__Set task__: Please switch "panel" to "section" in the lines from the one with "Choose the ESTIMATEScore" up to and including the one with "Choose the High", changing nothing else, and give back only those lines.

====================

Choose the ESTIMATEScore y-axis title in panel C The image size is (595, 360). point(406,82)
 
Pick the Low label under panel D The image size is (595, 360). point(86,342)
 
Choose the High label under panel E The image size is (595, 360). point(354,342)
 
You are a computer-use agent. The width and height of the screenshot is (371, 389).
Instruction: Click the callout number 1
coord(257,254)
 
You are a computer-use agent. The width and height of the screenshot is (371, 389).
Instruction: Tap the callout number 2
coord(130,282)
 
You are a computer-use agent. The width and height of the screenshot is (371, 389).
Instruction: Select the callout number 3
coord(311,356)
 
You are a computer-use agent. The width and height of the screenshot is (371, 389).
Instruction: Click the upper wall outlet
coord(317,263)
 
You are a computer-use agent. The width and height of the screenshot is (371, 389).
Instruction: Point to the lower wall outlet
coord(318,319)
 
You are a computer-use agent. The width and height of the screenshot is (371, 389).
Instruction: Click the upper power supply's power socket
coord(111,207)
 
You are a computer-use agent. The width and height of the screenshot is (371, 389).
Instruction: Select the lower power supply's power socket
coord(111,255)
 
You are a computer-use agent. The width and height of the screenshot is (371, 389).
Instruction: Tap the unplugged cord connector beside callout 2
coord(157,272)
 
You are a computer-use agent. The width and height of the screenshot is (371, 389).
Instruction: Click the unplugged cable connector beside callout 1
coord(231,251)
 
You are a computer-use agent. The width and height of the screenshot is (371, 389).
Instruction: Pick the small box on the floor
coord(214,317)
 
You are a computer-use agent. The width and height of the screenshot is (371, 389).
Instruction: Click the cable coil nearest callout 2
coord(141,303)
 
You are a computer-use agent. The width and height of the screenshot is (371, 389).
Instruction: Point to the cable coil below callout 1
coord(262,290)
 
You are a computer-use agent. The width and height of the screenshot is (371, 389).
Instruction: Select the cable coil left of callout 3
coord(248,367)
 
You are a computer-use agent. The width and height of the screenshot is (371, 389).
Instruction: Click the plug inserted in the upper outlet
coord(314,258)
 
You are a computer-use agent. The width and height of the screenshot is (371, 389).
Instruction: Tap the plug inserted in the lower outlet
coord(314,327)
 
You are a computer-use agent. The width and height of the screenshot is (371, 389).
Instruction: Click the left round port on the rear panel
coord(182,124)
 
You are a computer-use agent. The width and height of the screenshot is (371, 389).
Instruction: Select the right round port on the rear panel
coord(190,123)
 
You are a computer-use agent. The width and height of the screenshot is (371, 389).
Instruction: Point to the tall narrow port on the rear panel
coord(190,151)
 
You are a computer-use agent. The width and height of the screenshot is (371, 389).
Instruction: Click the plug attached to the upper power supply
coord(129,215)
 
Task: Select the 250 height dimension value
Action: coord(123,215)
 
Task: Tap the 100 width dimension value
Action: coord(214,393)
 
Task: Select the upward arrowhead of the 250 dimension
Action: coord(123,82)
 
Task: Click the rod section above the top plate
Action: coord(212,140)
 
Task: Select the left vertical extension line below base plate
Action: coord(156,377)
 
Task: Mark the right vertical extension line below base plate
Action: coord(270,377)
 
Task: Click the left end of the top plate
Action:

====================

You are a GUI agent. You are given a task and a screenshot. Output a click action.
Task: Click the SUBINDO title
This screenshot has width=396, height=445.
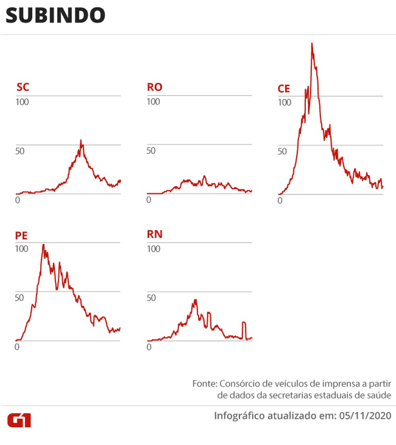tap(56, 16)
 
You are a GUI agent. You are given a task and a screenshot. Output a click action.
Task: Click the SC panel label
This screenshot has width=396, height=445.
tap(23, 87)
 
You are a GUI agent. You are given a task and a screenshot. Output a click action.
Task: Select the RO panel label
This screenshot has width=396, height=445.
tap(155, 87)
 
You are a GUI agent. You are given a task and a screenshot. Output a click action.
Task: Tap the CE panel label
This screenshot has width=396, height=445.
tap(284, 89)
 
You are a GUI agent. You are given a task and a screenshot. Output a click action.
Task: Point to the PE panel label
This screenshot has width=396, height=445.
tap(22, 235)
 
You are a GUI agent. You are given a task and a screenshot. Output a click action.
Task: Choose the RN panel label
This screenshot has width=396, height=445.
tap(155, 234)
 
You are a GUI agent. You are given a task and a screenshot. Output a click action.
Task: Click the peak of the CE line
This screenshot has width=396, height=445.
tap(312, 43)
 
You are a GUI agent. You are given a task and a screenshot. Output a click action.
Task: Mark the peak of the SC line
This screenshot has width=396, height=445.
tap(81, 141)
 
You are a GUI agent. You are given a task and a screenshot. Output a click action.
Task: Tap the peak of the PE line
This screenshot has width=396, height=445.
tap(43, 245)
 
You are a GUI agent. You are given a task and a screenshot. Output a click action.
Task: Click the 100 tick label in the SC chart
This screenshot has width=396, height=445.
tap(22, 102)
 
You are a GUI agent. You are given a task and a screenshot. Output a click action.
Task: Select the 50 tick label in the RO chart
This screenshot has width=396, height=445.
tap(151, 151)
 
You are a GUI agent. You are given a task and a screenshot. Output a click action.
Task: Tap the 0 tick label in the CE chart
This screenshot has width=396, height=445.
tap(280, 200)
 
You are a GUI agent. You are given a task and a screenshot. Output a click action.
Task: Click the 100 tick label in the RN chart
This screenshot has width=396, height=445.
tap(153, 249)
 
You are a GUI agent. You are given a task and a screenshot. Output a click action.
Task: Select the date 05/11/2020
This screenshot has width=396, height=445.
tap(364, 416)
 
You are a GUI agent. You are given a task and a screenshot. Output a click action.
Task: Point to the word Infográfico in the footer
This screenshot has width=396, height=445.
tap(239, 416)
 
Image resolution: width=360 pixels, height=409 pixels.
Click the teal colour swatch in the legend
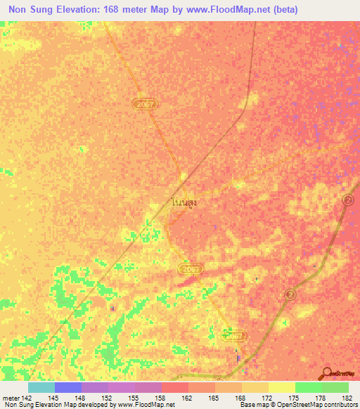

====================

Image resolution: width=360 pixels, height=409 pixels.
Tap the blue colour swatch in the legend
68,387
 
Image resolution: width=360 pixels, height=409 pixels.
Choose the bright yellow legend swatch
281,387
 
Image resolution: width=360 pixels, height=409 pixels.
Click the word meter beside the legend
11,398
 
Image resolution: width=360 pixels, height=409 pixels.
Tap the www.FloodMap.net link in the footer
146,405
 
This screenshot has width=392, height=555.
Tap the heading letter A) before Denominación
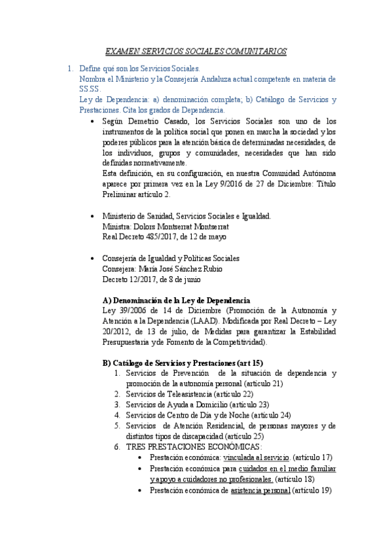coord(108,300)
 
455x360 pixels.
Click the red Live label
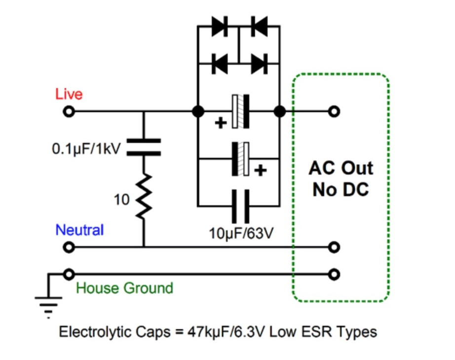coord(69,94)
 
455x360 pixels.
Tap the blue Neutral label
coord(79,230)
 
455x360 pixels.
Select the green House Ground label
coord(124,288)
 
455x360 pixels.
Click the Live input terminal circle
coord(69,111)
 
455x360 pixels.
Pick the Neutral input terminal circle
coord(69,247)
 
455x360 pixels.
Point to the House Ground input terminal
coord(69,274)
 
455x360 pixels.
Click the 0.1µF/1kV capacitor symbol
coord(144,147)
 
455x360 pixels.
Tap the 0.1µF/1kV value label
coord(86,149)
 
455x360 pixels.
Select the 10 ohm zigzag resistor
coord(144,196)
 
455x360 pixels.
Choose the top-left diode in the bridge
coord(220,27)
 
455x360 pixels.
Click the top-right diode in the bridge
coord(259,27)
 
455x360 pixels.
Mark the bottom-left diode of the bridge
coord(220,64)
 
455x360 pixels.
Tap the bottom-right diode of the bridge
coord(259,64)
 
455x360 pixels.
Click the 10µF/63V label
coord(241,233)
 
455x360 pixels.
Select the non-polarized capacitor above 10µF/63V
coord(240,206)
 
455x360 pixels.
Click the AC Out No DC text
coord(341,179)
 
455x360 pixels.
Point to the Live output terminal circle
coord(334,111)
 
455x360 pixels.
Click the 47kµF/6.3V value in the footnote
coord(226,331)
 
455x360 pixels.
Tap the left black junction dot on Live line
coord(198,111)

====================

__Result of this exercise__:
Choose the ESTIMATEScore y-axis title in section C The image size is (595, 360). point(406,82)
 
Pick the Low label under section D The image size is (595, 360). point(86,342)
 
Choose the High label under section E The image size is (595, 360). point(354,342)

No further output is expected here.